WHAT YOU WILL DO: Please find each line in the items below that contains the word "Select" and copy those lines.

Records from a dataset
□ □ □ □ □ □ □
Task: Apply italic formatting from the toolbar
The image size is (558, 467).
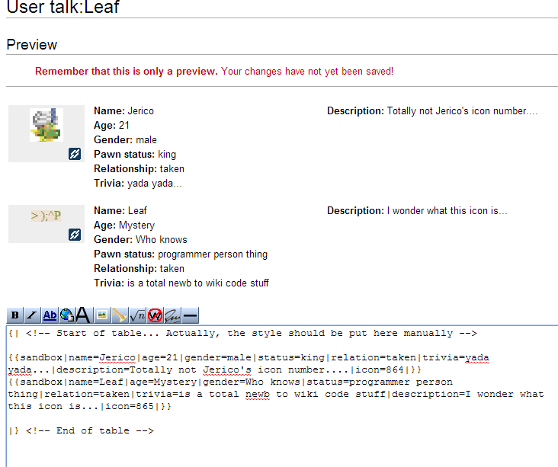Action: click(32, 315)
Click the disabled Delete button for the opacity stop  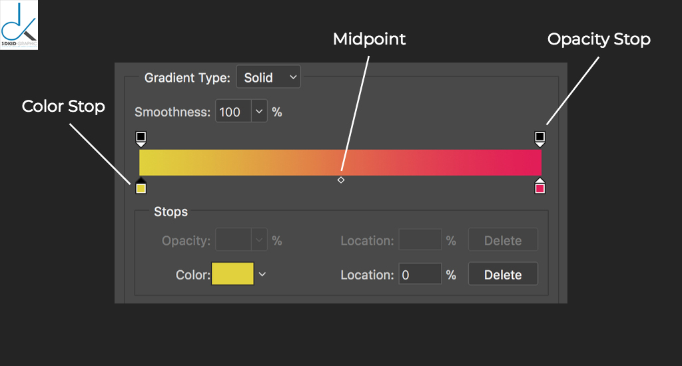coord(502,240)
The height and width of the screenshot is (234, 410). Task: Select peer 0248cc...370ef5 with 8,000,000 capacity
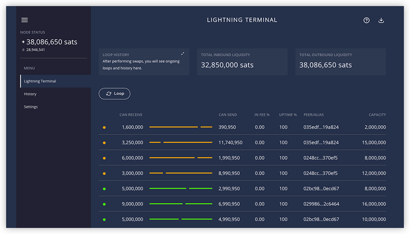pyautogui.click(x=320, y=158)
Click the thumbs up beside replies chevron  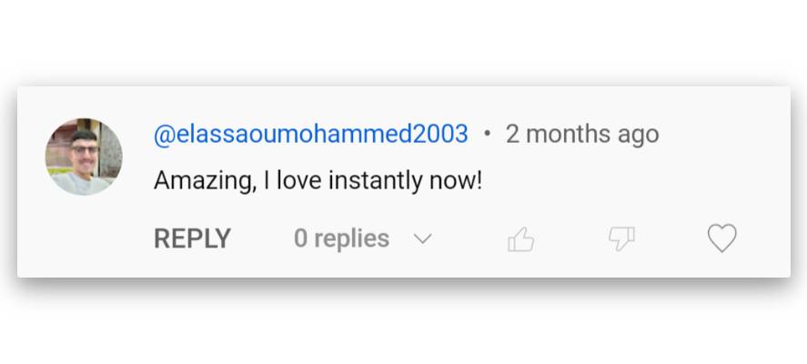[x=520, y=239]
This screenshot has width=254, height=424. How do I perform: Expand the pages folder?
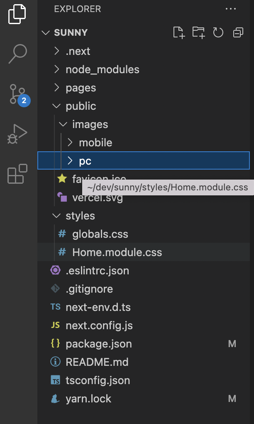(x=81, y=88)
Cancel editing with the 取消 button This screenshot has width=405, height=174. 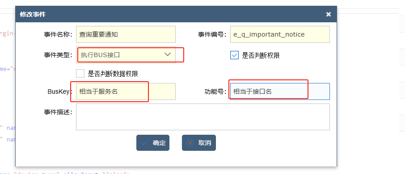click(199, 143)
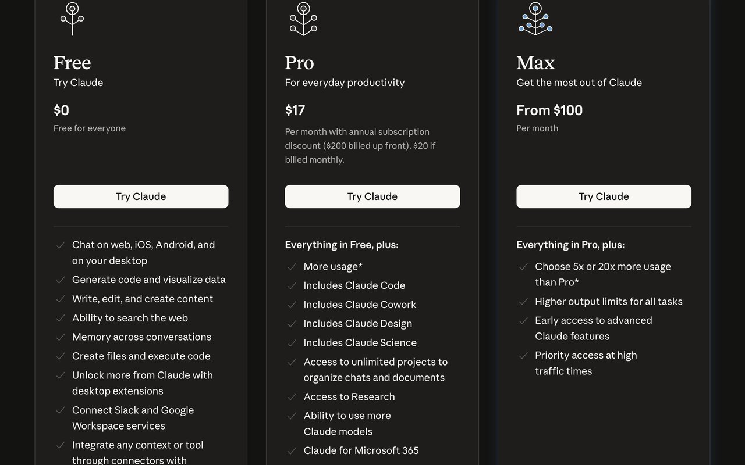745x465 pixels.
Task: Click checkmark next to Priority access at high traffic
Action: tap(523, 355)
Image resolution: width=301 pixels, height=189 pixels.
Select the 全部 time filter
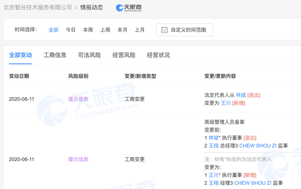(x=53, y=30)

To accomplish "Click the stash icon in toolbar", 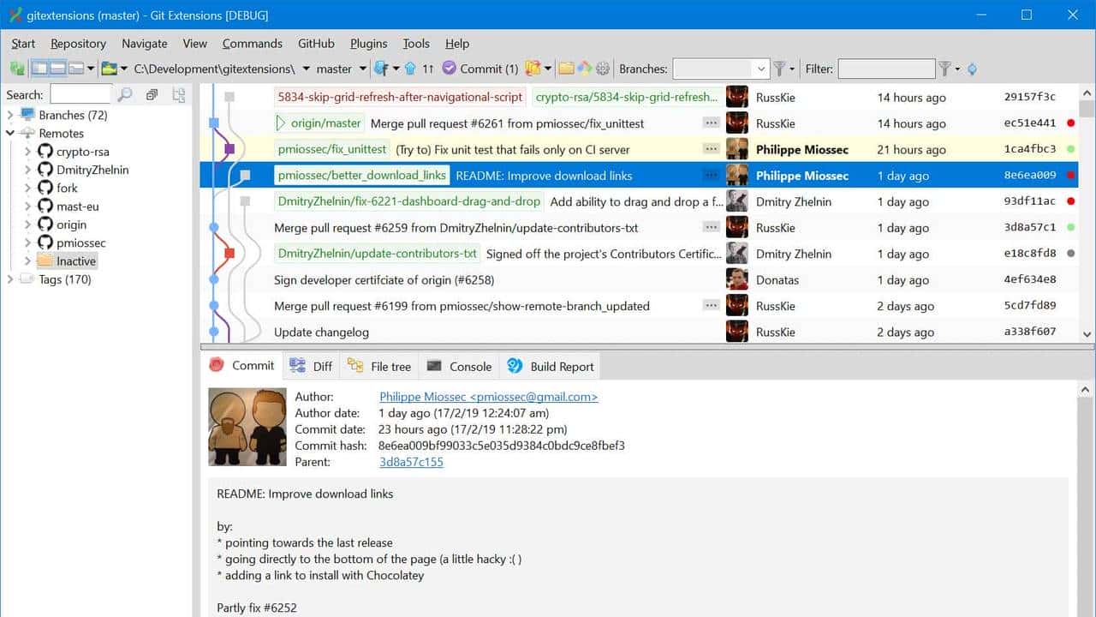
□ □ □ □ □ □ □
RESULT OF THE TASK:
The height and width of the screenshot is (234, 410). Task: Select peer 0248cc...370ef5 with 8,000,000 capacity
Select the 全部 time filter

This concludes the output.